**Activities:**
A - Quote the passage on Spain's pharmaceutical industry word for word, everything from "Pharma companies in" down to "attractive for investment.".
B - In the passage on Spain's pharmaceutical industry, what are the four key areas covered by the new strategic plan?
C - Carry on the passage on Spain's pharmaceutical industry from the point where it stops.

Jordi Ramentol: “With this measures, the government and the regions have put our industry into a critical situation: we can no longer contribute to the sustainability of the Sistema Nacional de Salud (National Health System) nor to the reduction of the Spanish public deficit.”

Farmindustria says initiatives introduced by some regions were very harmful for the industry and threatened to fragment Spain’s national pharmaceutical market. Spain has 17 semi-autonomous regions, which have some powers in deciding health policy and spending.

Pharma companies in Spain have laid off around 5,000 direct employees with a further 20,000 indirect jobs also hit in the last year or so.

The industry is warning of stagnation in Spain’s pharma sector, as foreign firms become deterred by the hostile environment.

The one source of optimism is a new strategic plan to make Spain’s pharma industry more competitive in R&D and more attractive for investment.

This plan was announced in September last year by the prime minister, José Luis Rodríguez Zapatero.

The plan covers four key areas: R&D, access to market, medicine use and industrial competitiveness. The aim is to create a permanent collaboration between the government and the sector to pursue its development and for it to be “compatible with the sustainability of the SNS and a high quality public health service”.

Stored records
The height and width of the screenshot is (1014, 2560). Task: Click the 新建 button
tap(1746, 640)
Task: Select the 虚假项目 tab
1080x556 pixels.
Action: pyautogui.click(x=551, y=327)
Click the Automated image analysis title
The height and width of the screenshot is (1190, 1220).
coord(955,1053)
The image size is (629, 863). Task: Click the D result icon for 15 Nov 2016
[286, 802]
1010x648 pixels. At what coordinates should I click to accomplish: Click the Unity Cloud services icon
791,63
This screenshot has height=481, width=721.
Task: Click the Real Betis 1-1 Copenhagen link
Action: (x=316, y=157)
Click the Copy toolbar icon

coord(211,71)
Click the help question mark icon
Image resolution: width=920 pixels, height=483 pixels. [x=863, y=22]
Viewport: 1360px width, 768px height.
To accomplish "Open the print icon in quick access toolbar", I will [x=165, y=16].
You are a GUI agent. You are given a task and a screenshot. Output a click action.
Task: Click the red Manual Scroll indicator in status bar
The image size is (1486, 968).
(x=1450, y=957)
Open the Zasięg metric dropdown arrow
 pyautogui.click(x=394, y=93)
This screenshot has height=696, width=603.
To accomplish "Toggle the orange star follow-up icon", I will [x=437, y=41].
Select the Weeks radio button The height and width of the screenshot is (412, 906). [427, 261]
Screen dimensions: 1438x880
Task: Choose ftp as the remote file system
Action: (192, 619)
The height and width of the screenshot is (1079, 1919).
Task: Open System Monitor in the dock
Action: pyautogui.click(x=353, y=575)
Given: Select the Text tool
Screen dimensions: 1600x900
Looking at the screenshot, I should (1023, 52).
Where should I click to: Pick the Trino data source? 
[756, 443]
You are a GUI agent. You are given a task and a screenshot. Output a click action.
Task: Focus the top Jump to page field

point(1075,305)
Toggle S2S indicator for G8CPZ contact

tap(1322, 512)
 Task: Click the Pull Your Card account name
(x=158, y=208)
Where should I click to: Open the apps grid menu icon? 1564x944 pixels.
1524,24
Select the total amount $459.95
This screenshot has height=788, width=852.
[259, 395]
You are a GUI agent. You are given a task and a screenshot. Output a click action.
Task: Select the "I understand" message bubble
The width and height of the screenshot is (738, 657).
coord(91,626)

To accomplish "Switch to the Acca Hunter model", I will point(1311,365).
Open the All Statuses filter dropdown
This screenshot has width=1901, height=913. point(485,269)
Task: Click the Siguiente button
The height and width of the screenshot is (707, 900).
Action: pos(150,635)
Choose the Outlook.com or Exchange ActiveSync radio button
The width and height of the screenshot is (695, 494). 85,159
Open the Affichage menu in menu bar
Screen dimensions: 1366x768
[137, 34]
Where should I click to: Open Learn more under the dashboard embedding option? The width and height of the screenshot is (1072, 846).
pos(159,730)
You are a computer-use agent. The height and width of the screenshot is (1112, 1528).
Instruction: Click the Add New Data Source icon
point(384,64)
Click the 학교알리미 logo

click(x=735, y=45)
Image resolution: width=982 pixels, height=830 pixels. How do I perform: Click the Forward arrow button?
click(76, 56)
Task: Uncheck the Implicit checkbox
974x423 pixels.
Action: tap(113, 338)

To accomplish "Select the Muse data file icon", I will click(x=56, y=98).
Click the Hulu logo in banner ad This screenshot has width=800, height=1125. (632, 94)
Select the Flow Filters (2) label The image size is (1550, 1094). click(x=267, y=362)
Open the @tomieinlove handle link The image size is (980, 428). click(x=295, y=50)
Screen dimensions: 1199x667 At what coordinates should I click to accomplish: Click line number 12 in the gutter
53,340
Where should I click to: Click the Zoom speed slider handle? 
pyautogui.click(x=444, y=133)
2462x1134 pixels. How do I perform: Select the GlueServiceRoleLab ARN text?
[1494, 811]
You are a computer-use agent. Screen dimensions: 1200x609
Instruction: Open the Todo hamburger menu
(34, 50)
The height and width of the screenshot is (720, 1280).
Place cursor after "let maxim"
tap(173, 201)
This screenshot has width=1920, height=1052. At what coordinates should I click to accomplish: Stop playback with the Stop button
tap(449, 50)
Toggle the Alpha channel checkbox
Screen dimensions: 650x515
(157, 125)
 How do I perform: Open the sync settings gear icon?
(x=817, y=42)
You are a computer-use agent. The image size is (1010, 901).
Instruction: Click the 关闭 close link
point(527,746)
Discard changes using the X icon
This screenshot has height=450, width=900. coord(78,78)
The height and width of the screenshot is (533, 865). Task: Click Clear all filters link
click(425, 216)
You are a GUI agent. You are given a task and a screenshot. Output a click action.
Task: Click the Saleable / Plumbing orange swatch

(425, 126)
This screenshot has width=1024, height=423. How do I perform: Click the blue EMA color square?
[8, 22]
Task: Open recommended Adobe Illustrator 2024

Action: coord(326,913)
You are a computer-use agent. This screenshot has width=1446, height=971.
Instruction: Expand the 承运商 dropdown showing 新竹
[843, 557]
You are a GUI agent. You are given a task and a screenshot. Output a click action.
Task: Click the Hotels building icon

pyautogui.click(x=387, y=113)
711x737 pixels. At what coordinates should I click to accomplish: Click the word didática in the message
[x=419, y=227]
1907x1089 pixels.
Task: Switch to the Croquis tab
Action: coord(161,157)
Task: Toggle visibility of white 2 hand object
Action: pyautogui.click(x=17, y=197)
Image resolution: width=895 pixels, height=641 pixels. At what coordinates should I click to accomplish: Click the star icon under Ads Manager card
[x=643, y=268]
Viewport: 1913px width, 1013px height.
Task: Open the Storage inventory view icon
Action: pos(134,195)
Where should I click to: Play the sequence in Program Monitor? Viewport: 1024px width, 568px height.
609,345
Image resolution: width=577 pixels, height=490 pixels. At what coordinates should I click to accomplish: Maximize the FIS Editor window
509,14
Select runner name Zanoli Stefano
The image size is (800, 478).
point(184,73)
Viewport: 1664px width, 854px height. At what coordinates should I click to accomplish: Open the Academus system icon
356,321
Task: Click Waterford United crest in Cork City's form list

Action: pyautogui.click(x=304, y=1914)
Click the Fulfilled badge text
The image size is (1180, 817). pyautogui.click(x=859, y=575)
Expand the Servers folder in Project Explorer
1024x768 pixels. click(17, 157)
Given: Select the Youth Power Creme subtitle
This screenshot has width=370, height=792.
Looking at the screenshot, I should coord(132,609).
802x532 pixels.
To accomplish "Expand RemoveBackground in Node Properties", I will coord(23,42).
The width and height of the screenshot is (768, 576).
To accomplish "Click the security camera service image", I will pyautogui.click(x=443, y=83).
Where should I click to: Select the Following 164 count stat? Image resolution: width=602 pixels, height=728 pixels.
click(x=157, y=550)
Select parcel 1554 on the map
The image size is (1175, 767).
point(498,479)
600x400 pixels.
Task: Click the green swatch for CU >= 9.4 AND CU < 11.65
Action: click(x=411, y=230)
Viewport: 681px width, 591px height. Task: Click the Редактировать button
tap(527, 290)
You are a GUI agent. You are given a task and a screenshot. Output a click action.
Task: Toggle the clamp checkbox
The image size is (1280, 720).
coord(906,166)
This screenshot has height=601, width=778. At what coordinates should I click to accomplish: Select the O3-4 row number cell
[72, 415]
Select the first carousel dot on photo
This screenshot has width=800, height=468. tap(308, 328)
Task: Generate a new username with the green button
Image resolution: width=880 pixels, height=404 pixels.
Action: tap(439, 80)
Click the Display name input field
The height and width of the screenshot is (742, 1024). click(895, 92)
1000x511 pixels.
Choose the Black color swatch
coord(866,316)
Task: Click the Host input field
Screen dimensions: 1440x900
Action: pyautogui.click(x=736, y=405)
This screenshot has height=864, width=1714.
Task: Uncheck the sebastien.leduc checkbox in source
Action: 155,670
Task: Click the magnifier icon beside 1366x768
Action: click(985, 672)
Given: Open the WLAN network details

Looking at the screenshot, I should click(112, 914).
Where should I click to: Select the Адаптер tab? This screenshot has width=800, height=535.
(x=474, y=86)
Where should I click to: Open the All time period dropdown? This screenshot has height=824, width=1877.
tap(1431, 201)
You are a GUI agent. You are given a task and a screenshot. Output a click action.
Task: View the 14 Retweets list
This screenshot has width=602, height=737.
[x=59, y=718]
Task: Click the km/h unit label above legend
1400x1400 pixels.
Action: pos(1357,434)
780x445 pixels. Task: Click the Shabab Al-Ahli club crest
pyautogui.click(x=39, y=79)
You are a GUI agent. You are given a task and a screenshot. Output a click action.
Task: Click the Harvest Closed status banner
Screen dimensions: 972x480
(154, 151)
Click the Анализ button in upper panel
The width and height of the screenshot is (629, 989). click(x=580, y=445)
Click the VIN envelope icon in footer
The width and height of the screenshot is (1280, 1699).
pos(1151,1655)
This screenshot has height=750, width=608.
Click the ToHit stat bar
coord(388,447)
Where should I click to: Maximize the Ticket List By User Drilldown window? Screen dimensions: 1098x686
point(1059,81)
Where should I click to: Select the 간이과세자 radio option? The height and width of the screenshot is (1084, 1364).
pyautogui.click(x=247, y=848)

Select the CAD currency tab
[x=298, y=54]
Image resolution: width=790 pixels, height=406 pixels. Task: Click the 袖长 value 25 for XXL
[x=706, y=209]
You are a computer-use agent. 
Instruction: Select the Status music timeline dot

**Answers given:**
A -
Pharma companies in Spain have laid off around 5,000 direct employees with a further 20,000 indirect jobs also hit in the last year or so.

The industry is warning of stagnation in Spain’s pharma sector, as foreign firms become deterred by the hostile environment.

The one source of optimism is a new strategic plan to make Spain’s pharma industry more competitive in R&D and more attractive for investment.

B - R&D, access to market, medicine use and industrial competitiveness.

C -
Farmindustria’s Humberto Harness says regional governments are having to cut back on health spending because Madrid has cut its grants for regional health services.

He said planned reforms and greater efficiency of the system could not improve patient services, and called for the government to increase spending.

He reiterated that Spanish health spending is two percentage points below the European average.

But the Spanish government is under intense pressure to reduce its national deficit, from international markets and from Eurozone leaders.

Spain is the Eurozone’s fourth biggest currency, and if it were to founder, it would pose an even greater threat to the whole economic bloc than Greece, Portugal or Ireland.

The IMF recently applauded Spain’s success in bringing the deficit under control, but says the economy is still in peril, leaving no room to relax the austerity measures.